[Item-finding records]
....
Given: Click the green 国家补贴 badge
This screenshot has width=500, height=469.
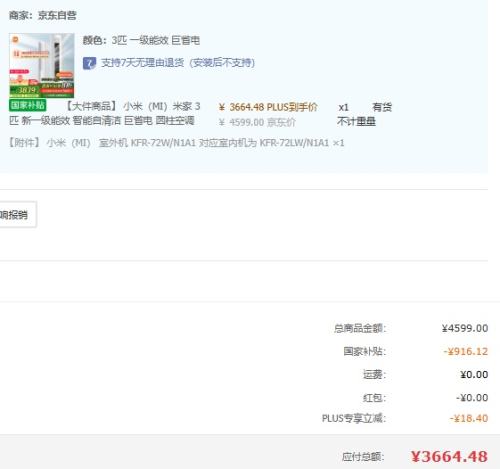Looking at the screenshot, I should 28,105.
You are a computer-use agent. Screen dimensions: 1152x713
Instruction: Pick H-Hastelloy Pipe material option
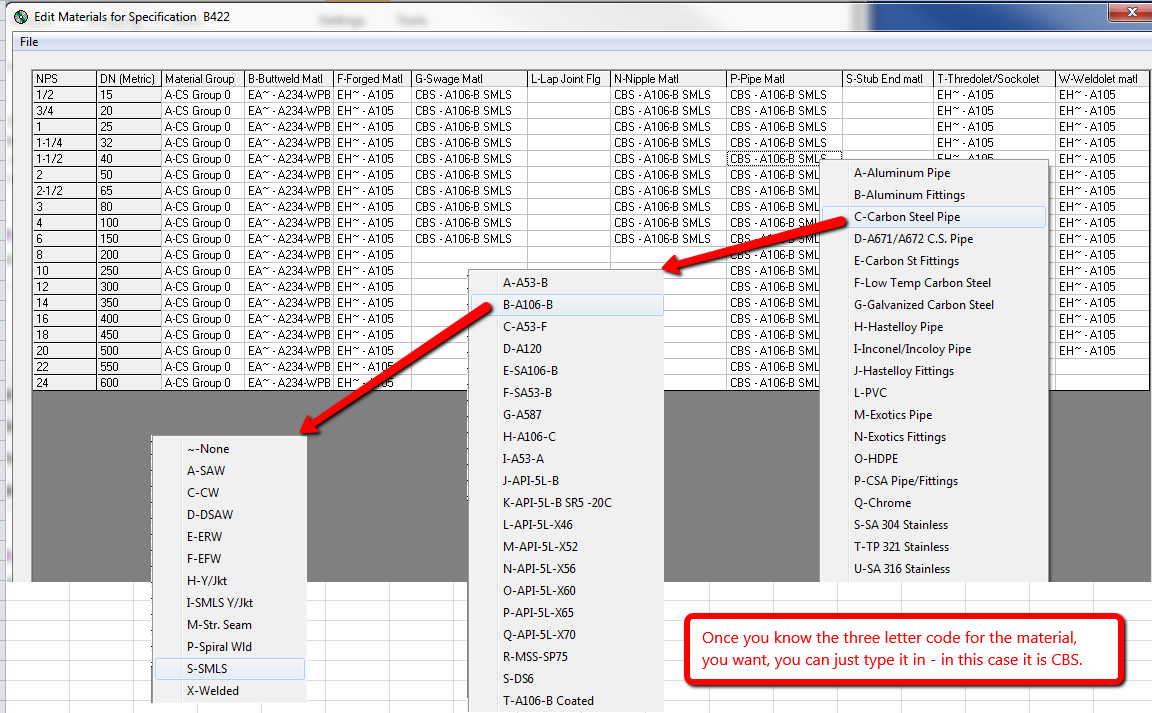(x=895, y=326)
....
## Task brief
Convert every line of the items above into a Markdown table with the columns "Row" and "Line," numbering each row and skipping blank lines. Leave the pictures out of the answer.

## Final result
| Row | Line |
|---|---|
| 1 | Given: Click the green 国家补贴 badge |
| 2 | This screenshot has width=500, height=469. |
| 3 | Looking at the screenshot, I should 28,105. |
| 4 | You are a computer-use agent. Screen dimensions: 1152x713 |
| 5 | Instruction: Pick H-Hastelloy Pipe material option |
| 6 | (x=895, y=326) |